SUPPLIED DATA:
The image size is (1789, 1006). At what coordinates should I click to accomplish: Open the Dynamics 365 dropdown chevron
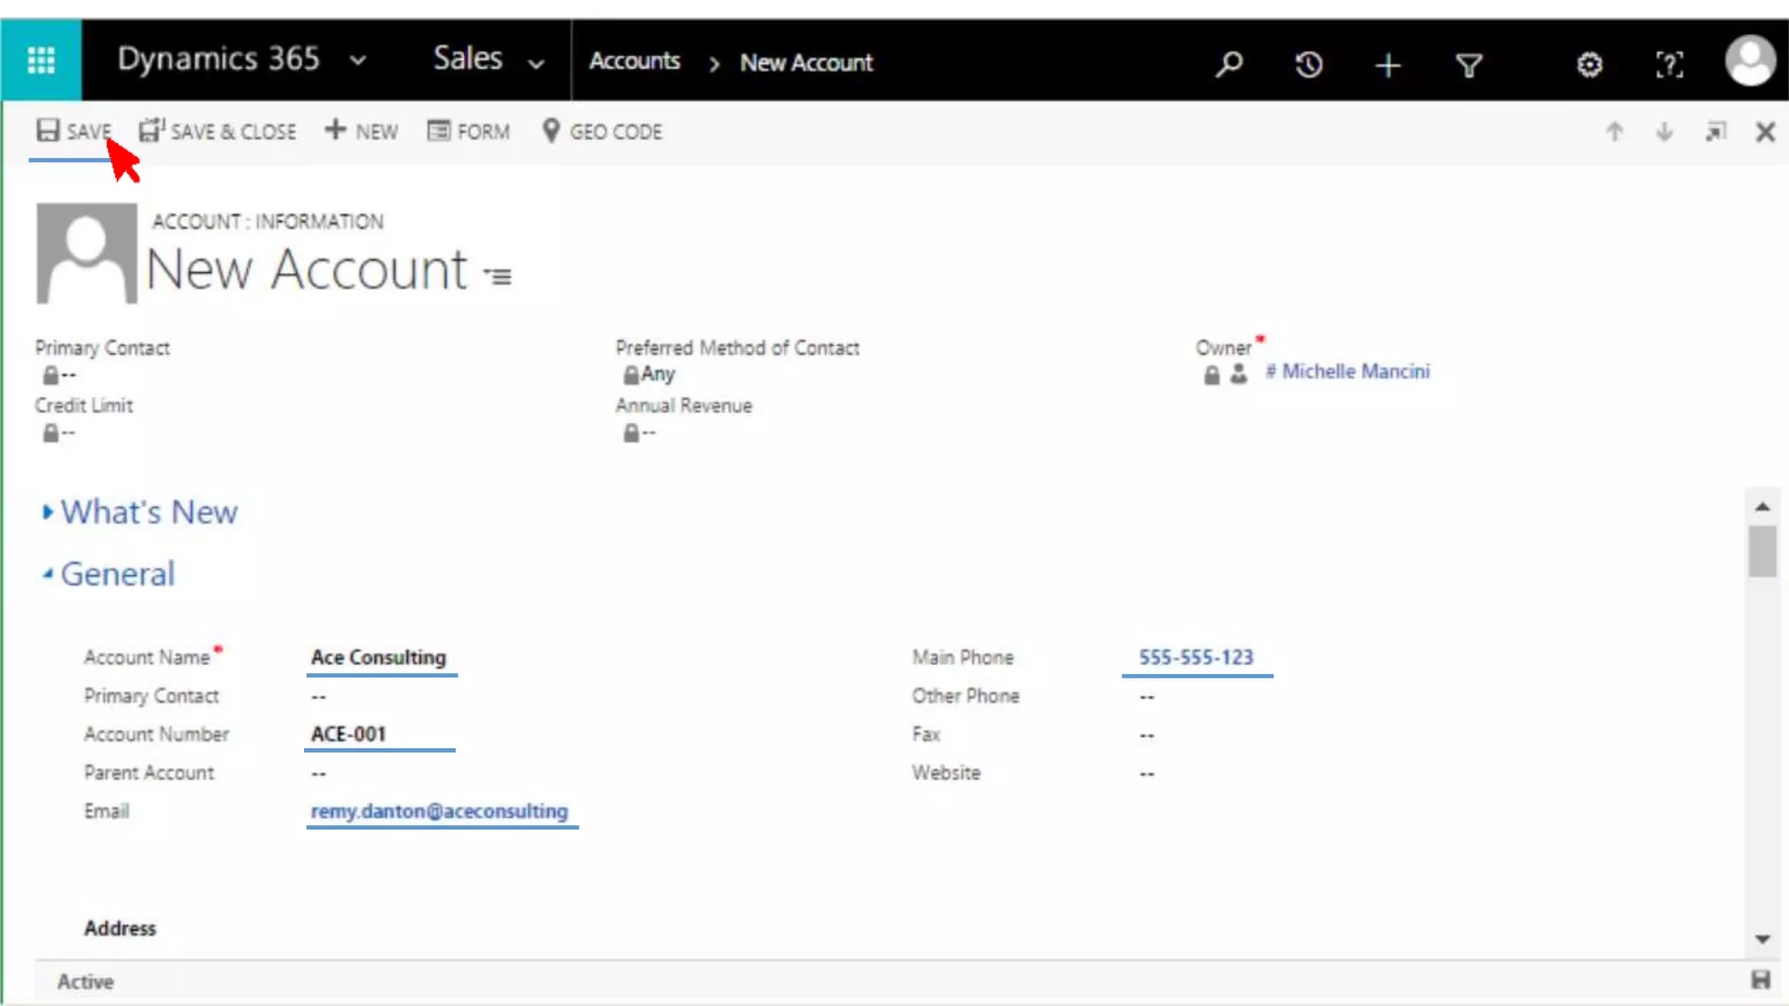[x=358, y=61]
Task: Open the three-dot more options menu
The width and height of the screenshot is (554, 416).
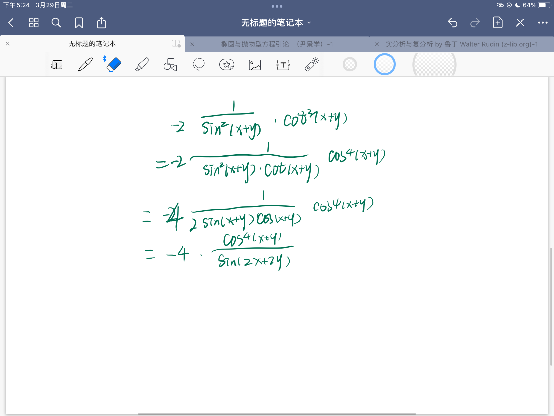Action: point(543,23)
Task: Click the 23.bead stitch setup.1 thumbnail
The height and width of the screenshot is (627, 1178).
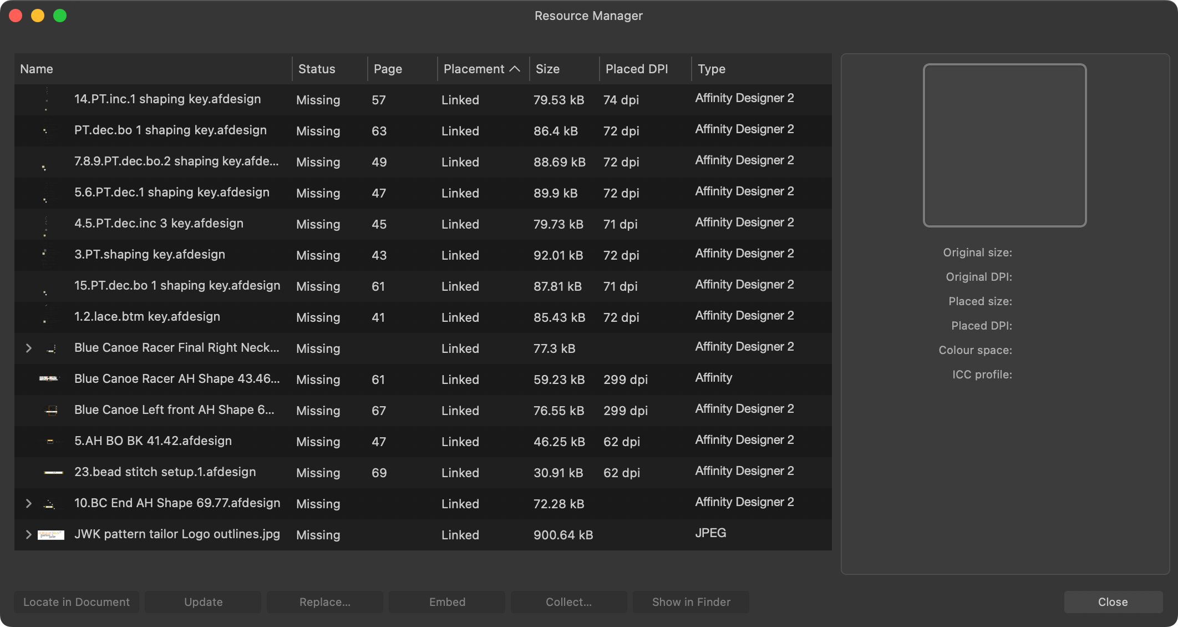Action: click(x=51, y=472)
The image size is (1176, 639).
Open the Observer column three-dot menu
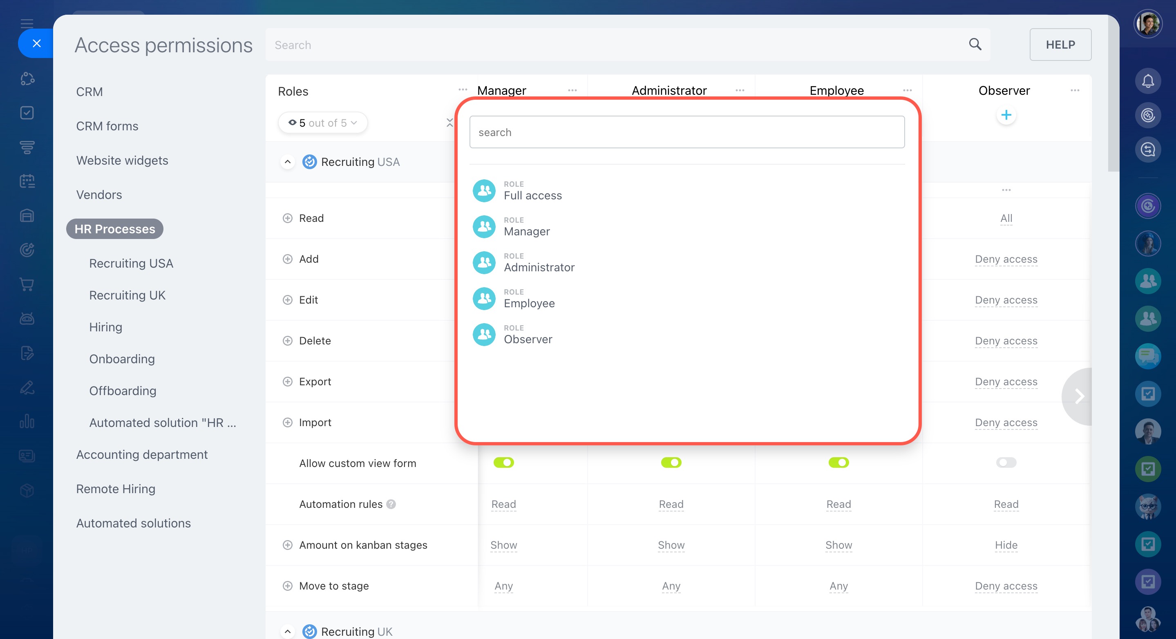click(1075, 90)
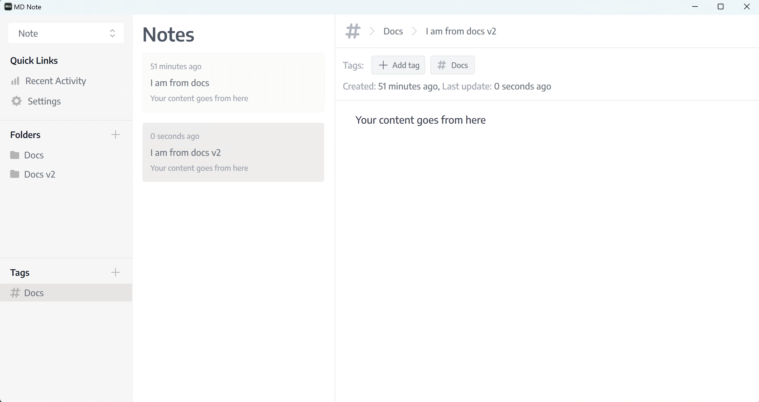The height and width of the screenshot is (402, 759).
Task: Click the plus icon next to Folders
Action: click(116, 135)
---
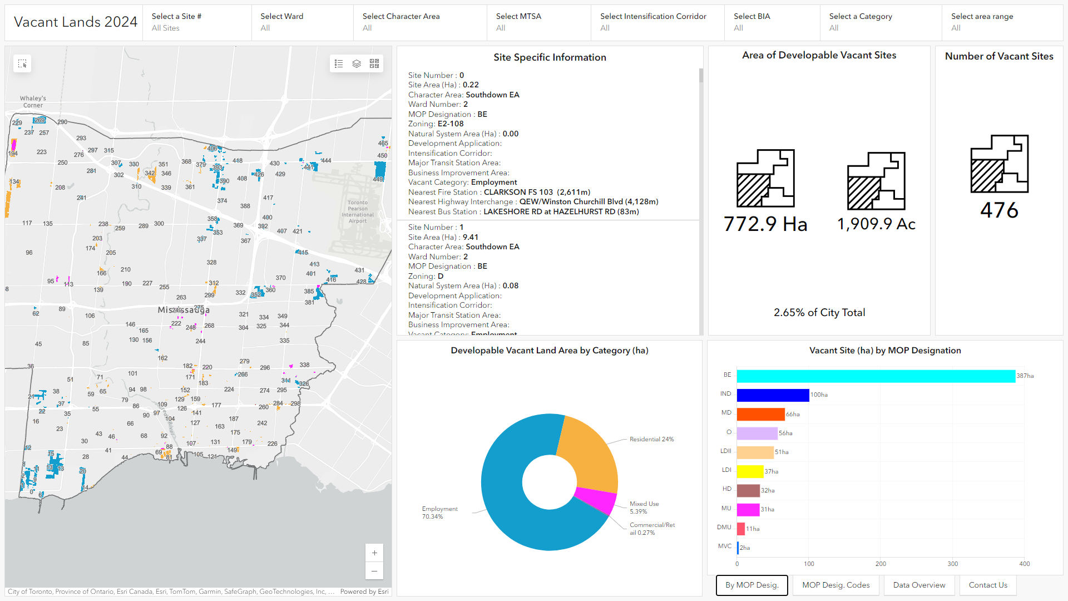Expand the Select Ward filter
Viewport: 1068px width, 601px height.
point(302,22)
---
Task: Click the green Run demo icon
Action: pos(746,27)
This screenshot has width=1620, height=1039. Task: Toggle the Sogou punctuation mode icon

WHAT NEEDS TO BE DONE:
Look above and copy only the lines from the one holding "The image size is (1789, 1006)." to the one holding "Task: Click the 23.bead", both included, exactly, minus the pictures.

ANSWER AREA:
The image size is (1789, 1006). At what coordinates should I click to accomplish: Open the Dynamics 365 dropdown chevron
[x=358, y=61]
Task: Open the three-dot more options menu
The width and height of the screenshot is (554, 416).
Action: point(543,23)
Task: Click the 23.bead stitch setup.1 thumbnail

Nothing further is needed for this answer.